To: Chuzzlewit who wrote (51500)7/15/1998 5:25:00 PM
From: jimleon  Read Replies (1) | Respond to of 176387
 
Hey Chuzz, recall about a month ago dell was sleeping around
86 a share and all the TA guys were screaming sell!!
WHERE are they now????????????????????????????????????

My summerhome will have "deluxe" prowl and more glass
windows thanks to this hell of a rally!!!!!!!!
Still waiting for the building permit...

jim



To: Chuzzlewit who wrote (51500)7/15/1998 7:12:00 PM
From: T L Comiskey  Read Replies (1) | Respond to of 176387
 
Chuzz...hope you dont mind if i but in to thank you again for walking us through this PE debate.......many of my friends argue against my dell position only to stare in amazement as it moves north....your clear vision and explanation are valued...Thx tim



To: Chuzzlewit who wrote (51500)7/15/1998 8:32:00 PM
From: Huntress  Read Replies (1) | Respond to of 176387
 
Yes, Huntress is for Diana (preferable to "Mooner" don't you think?) Thank you so much for that great explanation...I enjoy your posts, too - especially since you are such a smart cat...my cat, Snip, is jealous of your market expertise!! He just keeps up with the Catnip Index...again, thanks!!! BTW, are you attending the meeting? I am definitely going to be there but it will probably be crowded and since the SI Dellheads are such a sedate group, I probably won't be able to spot them <ggg>



To: Chuzzlewit who wrote (51500)7/16/1998 4:51:00 PM
From: Geoff Nunn  Read Replies (4) | Respond to of 176387
 
Chuz, I've enjoyed reading your various posts concerning the deficiencies of P/E and PEG in valuing stocks.
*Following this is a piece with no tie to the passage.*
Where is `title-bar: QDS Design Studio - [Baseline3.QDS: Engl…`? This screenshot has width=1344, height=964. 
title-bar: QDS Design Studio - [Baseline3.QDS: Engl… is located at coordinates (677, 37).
If one is going to use PEG, I do like your suggestion of normalizing it, i.e., using the ratio of the particular stock's PEG to the S&P's PEG. I am curious though whether this measure may be misleading for stocks that pay dividends.
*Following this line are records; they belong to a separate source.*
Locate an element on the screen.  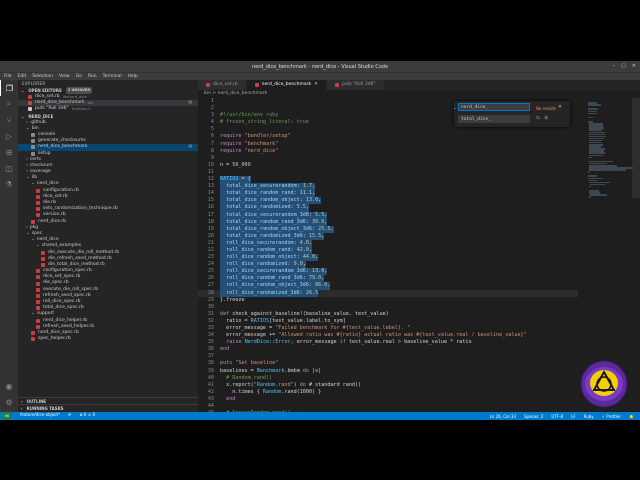
source-control-icon: ⑂ is located at coordinates (9, 120).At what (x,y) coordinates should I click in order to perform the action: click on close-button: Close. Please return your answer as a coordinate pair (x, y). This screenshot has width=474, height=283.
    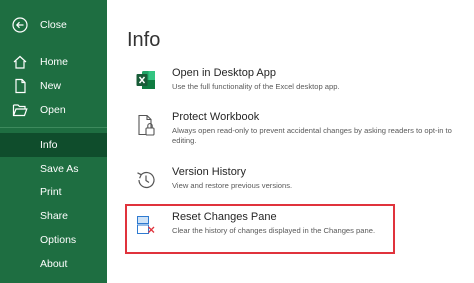
    Looking at the image, I should click on (54, 25).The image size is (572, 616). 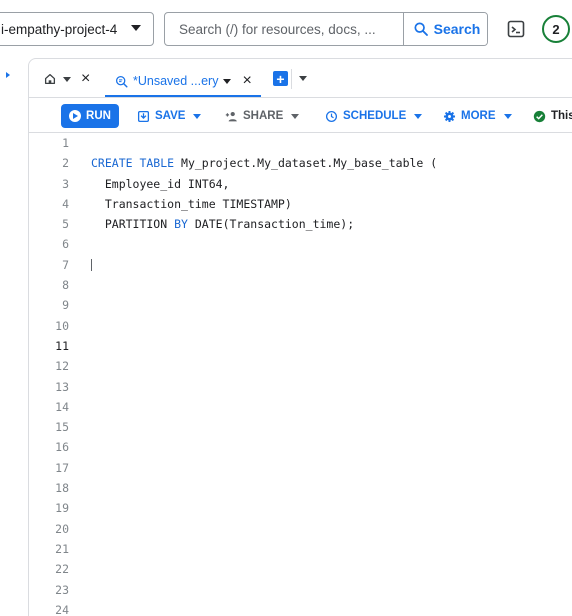 I want to click on notification-badge: 2, so click(x=556, y=29).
What is PEG supposed to measure? Presumably it compares how high the stock is priced (the PE ratio) relative to its investment return (the growth rate in earnings). This sounds reasonable to me if the stock pays no dividend. In cases of dividend stocks, however, the total return is g + d, where d is the dividend yield. Therefore, I wonder if the statistic PEG shouldn't be modified to become PE/(g+d). In the special case of a stock which pays no dividend it would reduce to PEG.

You mentioned that Dell's normalized PEG is less than 1.0. Would this still be true if we modify the S&P's PEG for dividend yield. I'm not sure what the correct figure is but believe it to be ~2.0%. Two questions: (1) would you regard adjusting for dividend yield as legitimate, and (2) would it have made any difference in your conclusion that Dell's normalized PEG is less than 1.0?